Task requirements » Reproduce the records exactly, beginning with their first line and ending with the line that contains "You are a computer-use agent. 961x1200", and output nothing more.

++++ Extracted material ++++

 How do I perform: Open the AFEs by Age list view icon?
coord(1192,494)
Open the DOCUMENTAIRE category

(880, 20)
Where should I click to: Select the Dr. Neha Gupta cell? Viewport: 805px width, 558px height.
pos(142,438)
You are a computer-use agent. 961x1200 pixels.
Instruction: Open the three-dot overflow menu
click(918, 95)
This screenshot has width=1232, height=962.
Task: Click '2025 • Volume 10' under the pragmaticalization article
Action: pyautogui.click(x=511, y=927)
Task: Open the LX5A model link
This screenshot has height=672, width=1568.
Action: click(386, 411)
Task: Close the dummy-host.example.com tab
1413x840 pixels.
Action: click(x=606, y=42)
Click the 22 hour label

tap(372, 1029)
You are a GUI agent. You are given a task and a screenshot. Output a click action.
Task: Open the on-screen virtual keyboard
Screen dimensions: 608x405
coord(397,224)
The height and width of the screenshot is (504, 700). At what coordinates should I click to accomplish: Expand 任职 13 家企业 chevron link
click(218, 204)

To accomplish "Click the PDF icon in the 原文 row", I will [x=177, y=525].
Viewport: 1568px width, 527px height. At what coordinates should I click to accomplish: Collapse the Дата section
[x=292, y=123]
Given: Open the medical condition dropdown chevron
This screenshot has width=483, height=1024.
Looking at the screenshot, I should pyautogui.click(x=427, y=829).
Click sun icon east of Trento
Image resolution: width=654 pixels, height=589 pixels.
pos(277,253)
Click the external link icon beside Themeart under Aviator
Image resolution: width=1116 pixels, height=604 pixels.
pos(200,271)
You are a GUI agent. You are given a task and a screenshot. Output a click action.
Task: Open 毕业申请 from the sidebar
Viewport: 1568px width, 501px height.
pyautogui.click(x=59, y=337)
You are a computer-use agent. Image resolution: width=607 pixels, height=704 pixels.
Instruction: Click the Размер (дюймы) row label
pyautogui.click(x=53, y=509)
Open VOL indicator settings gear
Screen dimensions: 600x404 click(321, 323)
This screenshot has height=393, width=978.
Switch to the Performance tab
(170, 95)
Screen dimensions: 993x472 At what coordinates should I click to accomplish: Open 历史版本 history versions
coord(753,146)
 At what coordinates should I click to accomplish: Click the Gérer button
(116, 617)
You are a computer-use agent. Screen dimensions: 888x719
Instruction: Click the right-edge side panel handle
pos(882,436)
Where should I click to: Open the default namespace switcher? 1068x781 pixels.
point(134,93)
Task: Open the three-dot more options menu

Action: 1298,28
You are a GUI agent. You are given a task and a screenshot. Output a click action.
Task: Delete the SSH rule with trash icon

++++

Response to this exercise »
 How do I perform: Open the AFEs by Age list view icon?
coord(1192,494)
Open the DOCUMENTAIRE category

(880, 20)
Where should I click to: Select the Dr. Neha Gupta cell? Viewport: 805px width, 558px height.
pos(142,438)
You are a computer-use agent. 961x1200 pixels.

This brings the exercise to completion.